Using Threads in Interactive Systems: A Case Study
Carl Hauser, Christian Jacobi, Marvin Theimer, Brent Welch and
Mark Weiser
Proceedings of the 14th ACM Symposium on Operating Systems Principles,
December 1993, pages 94-105
Notes updated by: Steve Zdancewic, 2 March 1999
Overview
This paper examines thread usage in the Cedar Programming
Environment and Global View for X Windows (GVX) to discover common
paradigms and typical mistakes.
- Statistical analysis (thread lifetimes, event spacing)
- Examine code
Mesa Thread/Syncronization Model
- Thread - Lightweight, pre-emptive, shared address
space, 7 priorities
- Monitor - Set of procedures sharing a mutex
(single thread in monitor at a time)
- Condition Variables - Explicit scheduling
- WAIT - thread blocks on a CV (not Hoare semantics)

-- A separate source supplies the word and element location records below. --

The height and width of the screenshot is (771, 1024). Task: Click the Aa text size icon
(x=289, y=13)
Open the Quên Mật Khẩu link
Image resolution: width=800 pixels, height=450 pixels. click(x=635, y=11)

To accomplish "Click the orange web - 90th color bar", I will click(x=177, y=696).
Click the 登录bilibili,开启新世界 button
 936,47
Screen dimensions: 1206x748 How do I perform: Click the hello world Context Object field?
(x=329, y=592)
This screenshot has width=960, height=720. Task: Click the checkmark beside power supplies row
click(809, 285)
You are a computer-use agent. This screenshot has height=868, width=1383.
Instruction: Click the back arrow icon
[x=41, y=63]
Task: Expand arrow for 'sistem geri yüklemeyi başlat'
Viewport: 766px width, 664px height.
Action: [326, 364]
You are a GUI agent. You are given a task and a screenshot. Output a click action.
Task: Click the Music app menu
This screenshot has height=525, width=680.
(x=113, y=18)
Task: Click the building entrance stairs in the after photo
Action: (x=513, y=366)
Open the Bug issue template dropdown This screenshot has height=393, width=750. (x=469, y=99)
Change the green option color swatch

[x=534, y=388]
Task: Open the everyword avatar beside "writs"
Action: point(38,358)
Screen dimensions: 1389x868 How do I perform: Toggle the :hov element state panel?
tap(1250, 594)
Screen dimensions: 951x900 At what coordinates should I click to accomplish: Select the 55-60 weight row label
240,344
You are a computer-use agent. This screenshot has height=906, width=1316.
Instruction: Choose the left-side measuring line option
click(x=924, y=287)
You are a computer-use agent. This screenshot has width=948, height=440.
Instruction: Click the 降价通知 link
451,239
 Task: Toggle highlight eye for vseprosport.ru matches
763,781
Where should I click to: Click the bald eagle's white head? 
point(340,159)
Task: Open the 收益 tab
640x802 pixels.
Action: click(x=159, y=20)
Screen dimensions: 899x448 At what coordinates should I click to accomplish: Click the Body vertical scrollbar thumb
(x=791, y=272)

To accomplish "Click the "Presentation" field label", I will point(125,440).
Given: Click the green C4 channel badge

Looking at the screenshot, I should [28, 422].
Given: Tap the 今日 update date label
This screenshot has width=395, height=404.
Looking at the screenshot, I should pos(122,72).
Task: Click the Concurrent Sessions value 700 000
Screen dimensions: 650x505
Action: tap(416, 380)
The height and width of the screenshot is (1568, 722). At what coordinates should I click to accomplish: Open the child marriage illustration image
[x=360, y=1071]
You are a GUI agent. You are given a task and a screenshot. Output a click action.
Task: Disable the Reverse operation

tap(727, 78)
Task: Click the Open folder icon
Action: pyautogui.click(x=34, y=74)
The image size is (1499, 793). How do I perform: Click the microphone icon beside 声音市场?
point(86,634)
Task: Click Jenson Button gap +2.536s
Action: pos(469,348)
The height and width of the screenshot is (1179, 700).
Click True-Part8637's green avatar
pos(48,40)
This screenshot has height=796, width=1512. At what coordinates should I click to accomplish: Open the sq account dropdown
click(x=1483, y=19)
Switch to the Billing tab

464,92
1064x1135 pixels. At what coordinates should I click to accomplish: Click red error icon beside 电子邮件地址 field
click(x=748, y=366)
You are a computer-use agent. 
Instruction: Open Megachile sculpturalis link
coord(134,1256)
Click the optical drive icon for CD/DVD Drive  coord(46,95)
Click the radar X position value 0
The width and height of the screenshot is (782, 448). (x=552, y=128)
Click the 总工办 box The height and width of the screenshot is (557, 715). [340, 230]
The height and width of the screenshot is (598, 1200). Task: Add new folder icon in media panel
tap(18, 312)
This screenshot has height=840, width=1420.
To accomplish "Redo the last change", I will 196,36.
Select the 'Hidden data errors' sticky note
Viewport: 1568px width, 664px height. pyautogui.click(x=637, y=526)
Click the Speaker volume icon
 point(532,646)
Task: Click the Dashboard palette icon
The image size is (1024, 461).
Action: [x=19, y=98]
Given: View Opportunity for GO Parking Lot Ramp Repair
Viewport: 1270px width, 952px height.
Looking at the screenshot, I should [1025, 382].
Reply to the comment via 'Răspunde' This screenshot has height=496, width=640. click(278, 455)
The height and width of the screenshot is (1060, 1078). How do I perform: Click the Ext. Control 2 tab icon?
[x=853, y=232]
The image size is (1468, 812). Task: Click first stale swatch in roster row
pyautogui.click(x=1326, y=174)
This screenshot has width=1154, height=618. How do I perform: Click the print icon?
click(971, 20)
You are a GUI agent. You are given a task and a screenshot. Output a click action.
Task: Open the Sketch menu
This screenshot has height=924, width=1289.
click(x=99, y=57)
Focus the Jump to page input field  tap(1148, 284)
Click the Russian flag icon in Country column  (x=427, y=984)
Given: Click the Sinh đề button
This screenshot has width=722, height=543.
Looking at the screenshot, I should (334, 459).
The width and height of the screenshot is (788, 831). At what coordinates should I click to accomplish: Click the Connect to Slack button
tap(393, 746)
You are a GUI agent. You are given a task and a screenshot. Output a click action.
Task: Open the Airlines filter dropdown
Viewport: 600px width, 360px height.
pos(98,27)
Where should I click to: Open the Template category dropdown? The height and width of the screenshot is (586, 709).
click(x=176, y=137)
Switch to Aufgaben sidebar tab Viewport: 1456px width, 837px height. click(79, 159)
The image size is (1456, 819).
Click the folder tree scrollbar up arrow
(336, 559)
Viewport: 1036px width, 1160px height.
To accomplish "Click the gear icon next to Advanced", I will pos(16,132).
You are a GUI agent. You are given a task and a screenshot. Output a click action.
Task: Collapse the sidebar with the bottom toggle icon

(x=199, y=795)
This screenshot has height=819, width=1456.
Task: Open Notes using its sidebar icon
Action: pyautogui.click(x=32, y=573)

- NOTIFY - wakens one thread blocked on a CV
- BROADCAST - wakens all threads blocked on a CV
Dynamic Thread Behavior
- Time slice 50 milliseconds
- Thread switch takes 50 microseconds on Sparcstation-2
- Switch rate: Cedar 130 - 270/sec, GVX 33 - 60/sec
- Execution invervals: Cedar 75% are 0-5 millisecs, GVX 50%-70% are
0-5 millisecs
- Total exectution time: Cedar 20%-50%, GVX 30%-80% time accumulated by threads
running for 45-50 millisecs
- Classified into three categories:
- Eternal - Repeatedly wait on CV, run briefly
- Worker - Performing some activity
- Transient - Spawned by long-lived thread, short lifetime
Paradigms of Thread Use:
- Defer Work - Reduce latency seen by client
(e.g. forking to print/send mail/create window) (30%)
- General Pumps - For pipeline structuring (14%)
- Slack Processes - Pumps that add latency to batch/compress output
- Sleepers - Wait for an event then execute
(e.g. run thread every M milliseconds) (19% - Cedar, 6% - GVX)
- One-Shots - Wait then execute once
- Deadlock Avoidance - Fork to avoid lock order
constraints (10% - Cedar)
- Task Rejuvenation - Forking a new copy of a thread that's in a bad
state
- Serializers - Queue + thread to serialize events from different sources
- Concurrency Exploiters - For multiple processors
(not studied)
- Encapsulated Fork - Wrap fork in useful package
to capture common usage
- DelayedFork and Periodical Fork - One-Shot/Sleeper
- MBQueue - Serializer for menu/button events
- Forked Callbacks - Callback flags for fork/no fork
Pitfalls and Issues
- Priorities are hard to use correctly.
- Programmers didn't use condition variables correctly
(WHILE vs. IF).
- Timeouts used to compensate for missing NOTIFY.
- What to do when fork fails?
- Spurious lock conflicts (again, priorities).